Exactly reproduce the lines from the one containing "How do I perform: Expand" through the last line of the data, both ends included, leaving out pictures.

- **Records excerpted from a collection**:
※ ※ ※
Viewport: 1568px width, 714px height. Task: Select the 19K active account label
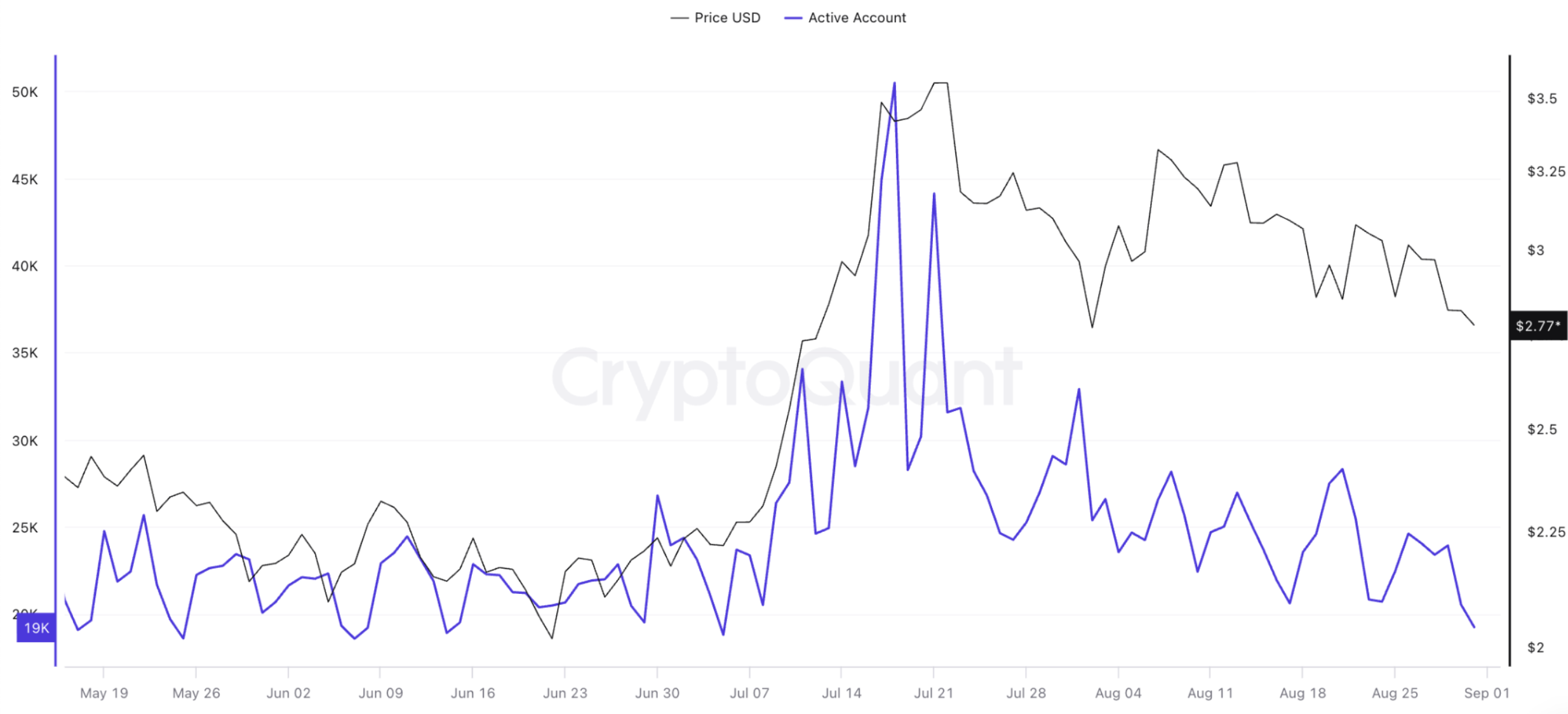click(x=36, y=628)
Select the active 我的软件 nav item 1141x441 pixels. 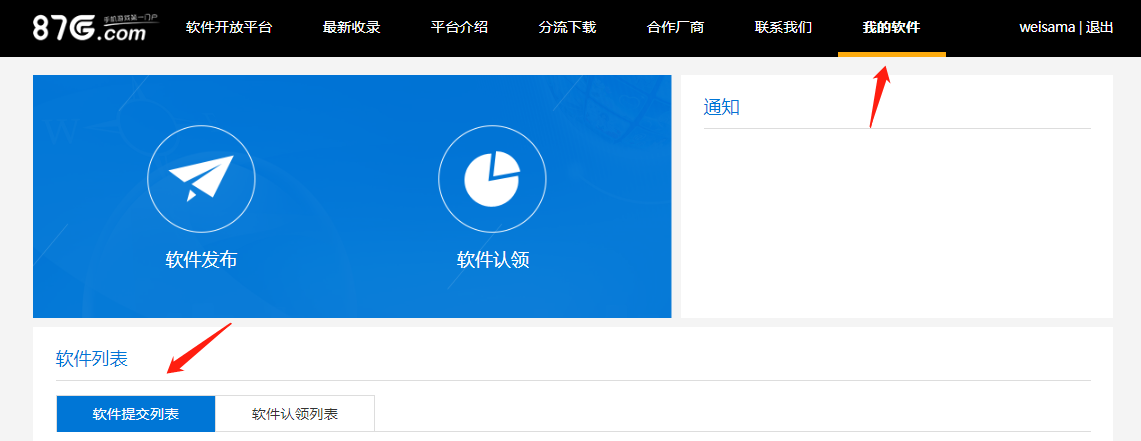tap(891, 28)
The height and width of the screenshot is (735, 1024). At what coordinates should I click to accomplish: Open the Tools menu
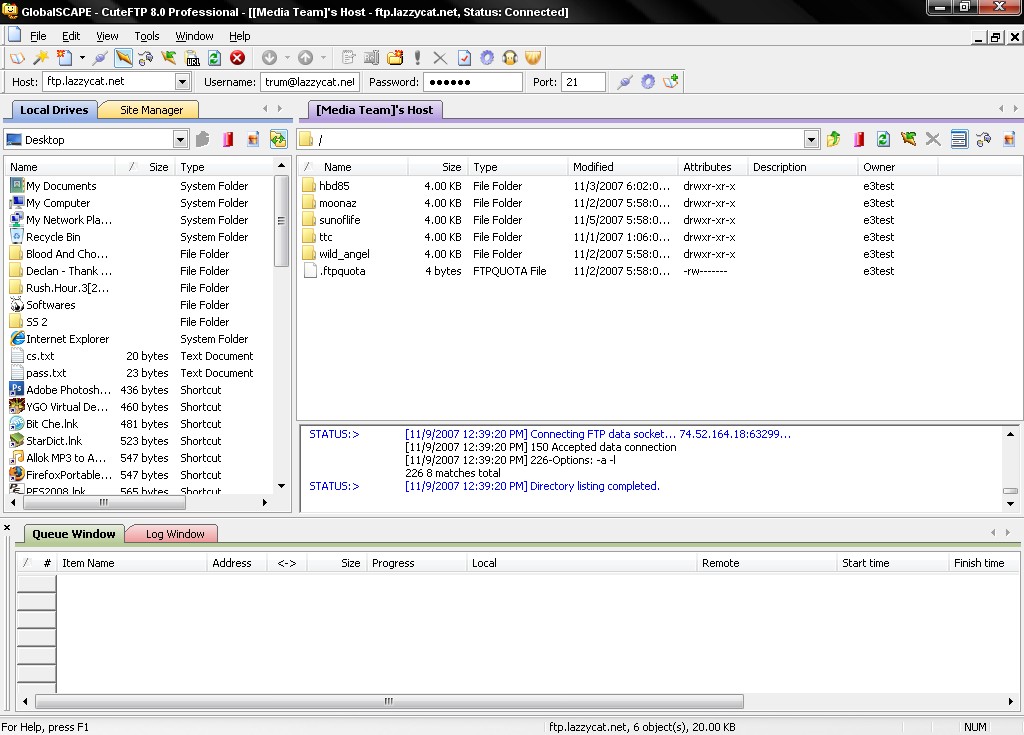click(x=147, y=36)
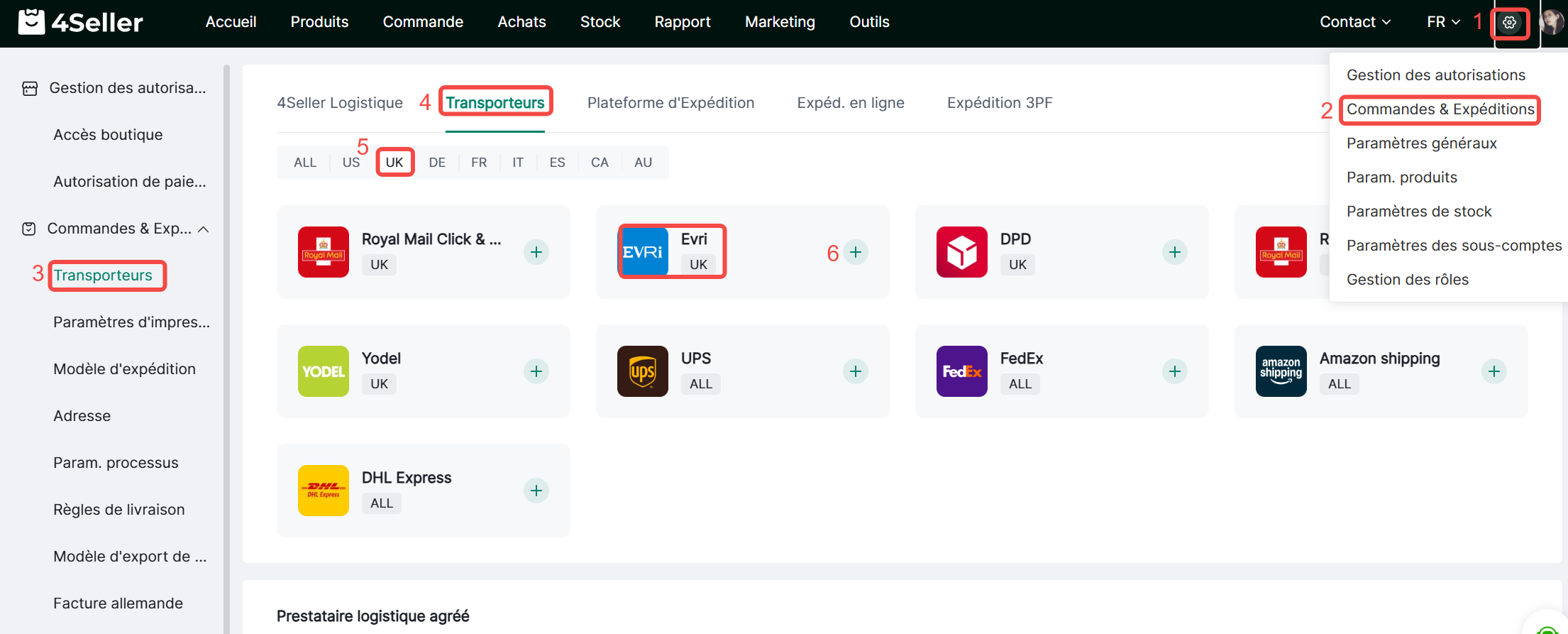
Task: Add Amazon shipping via plus icon
Action: click(x=1494, y=371)
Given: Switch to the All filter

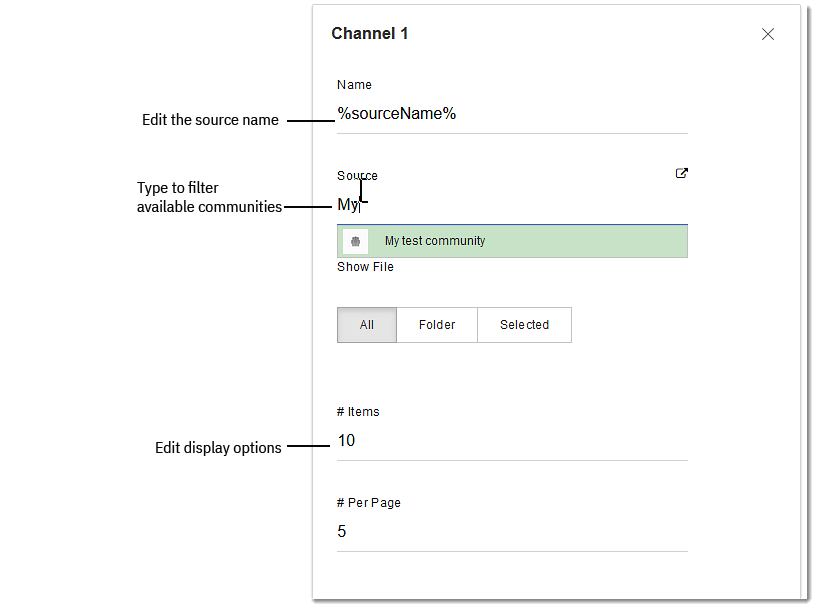Looking at the screenshot, I should point(366,324).
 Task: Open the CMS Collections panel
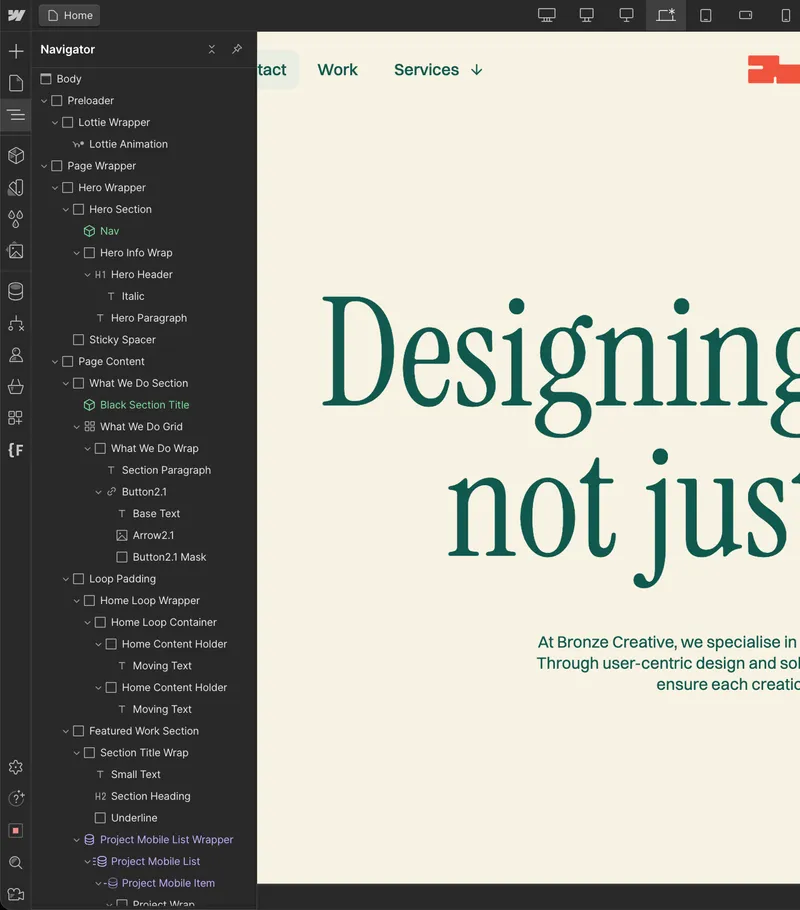click(x=15, y=291)
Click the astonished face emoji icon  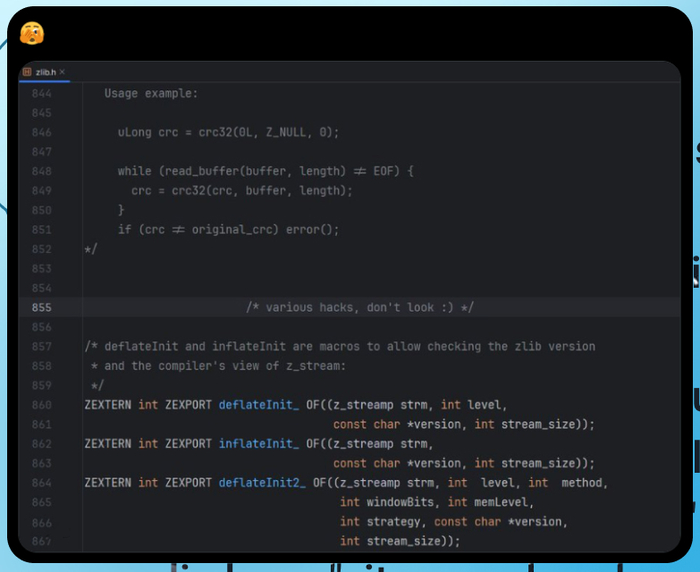click(x=33, y=33)
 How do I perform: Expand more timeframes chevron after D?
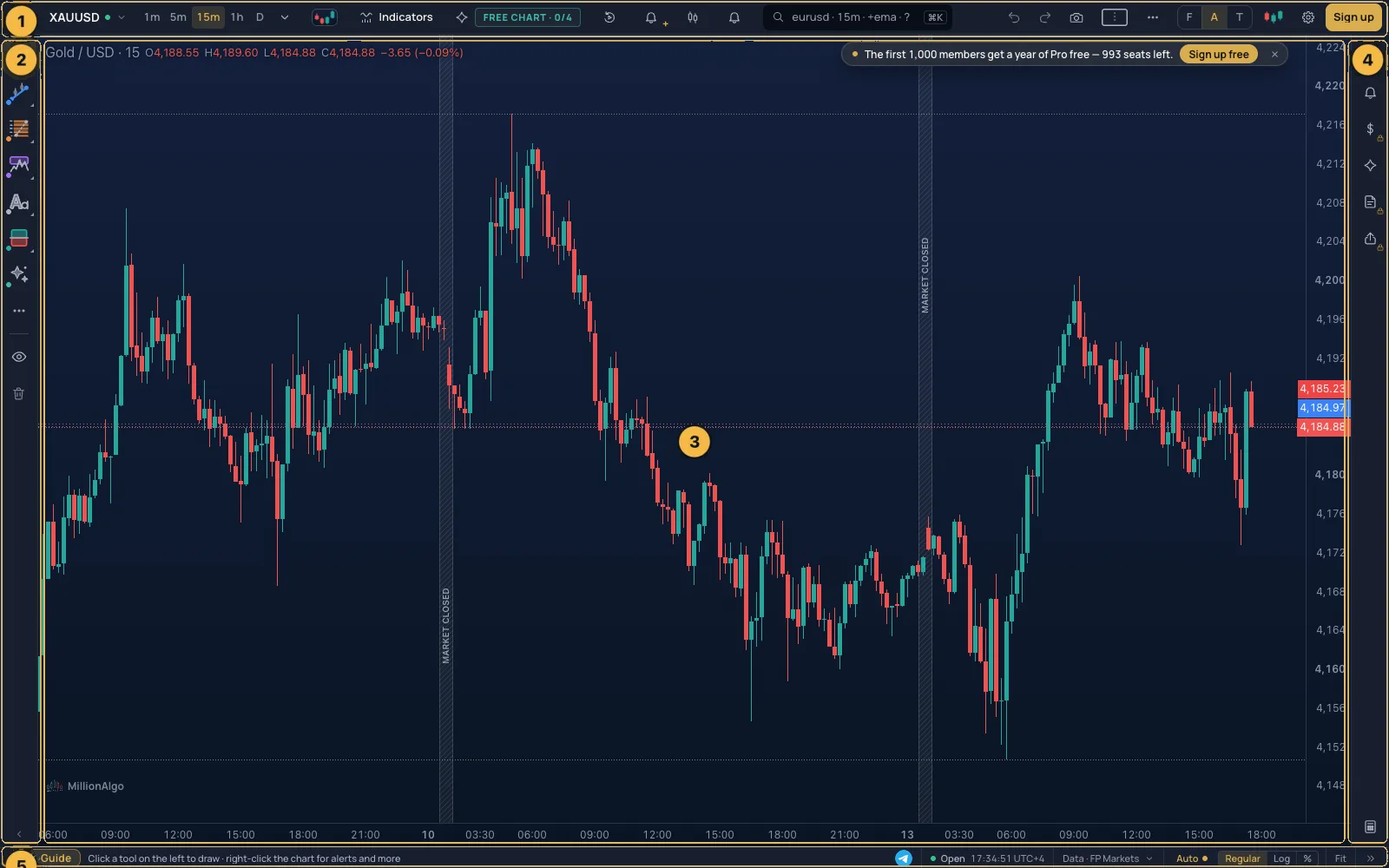pyautogui.click(x=285, y=17)
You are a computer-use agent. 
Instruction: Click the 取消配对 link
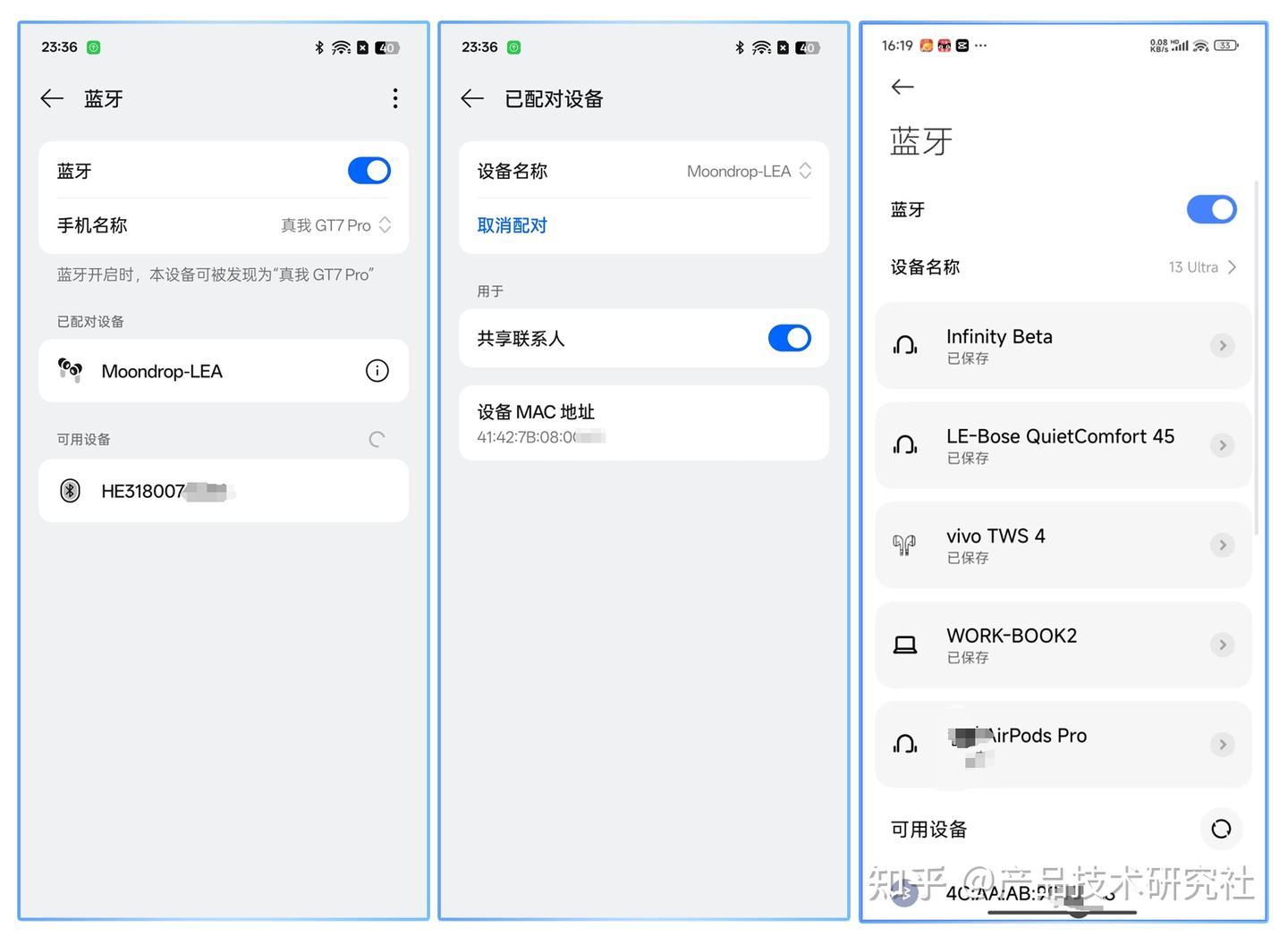[x=513, y=225]
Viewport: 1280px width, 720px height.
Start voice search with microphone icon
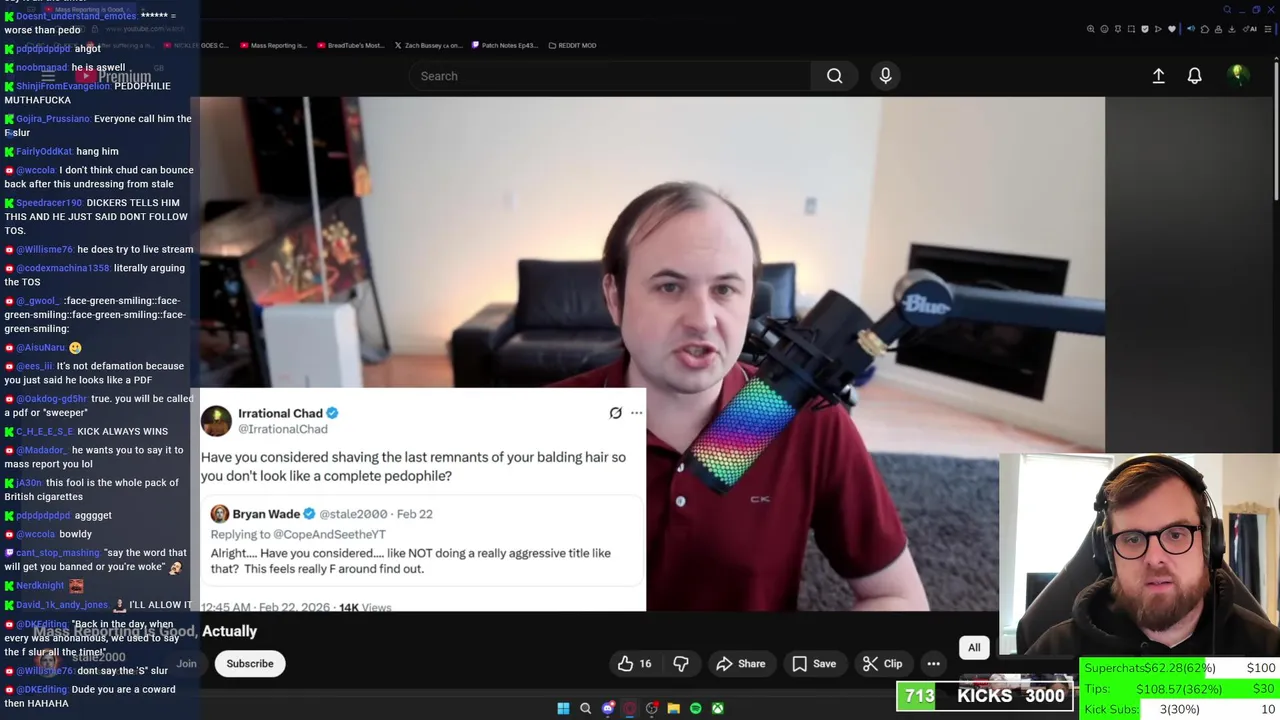(x=885, y=76)
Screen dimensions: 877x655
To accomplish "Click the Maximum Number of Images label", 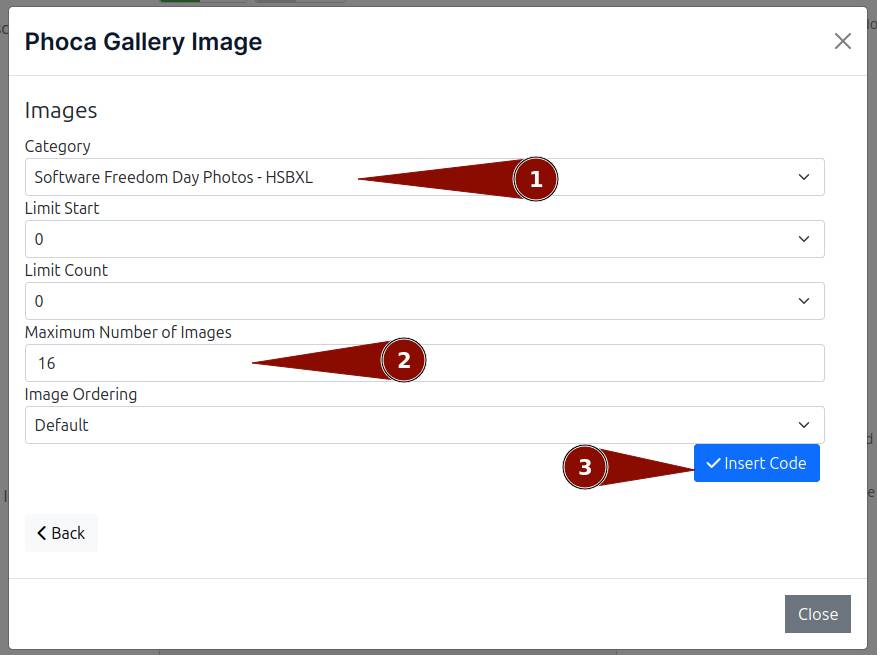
※ ※ ※
- **SOLUTION TO THIS EXERCISE**:
 How do I perform: Expand more timeframes chevron after D?
pyautogui.click(x=285, y=17)
You are a computer-use agent. 
Instruction: Click the 取消配对 link
[x=513, y=225]
Viewport: 1280px width, 720px height.
Start voice search with microphone icon
(x=885, y=76)
Screen dimensions: 877x655
To accomplish "Click the Maximum Number of Images label", 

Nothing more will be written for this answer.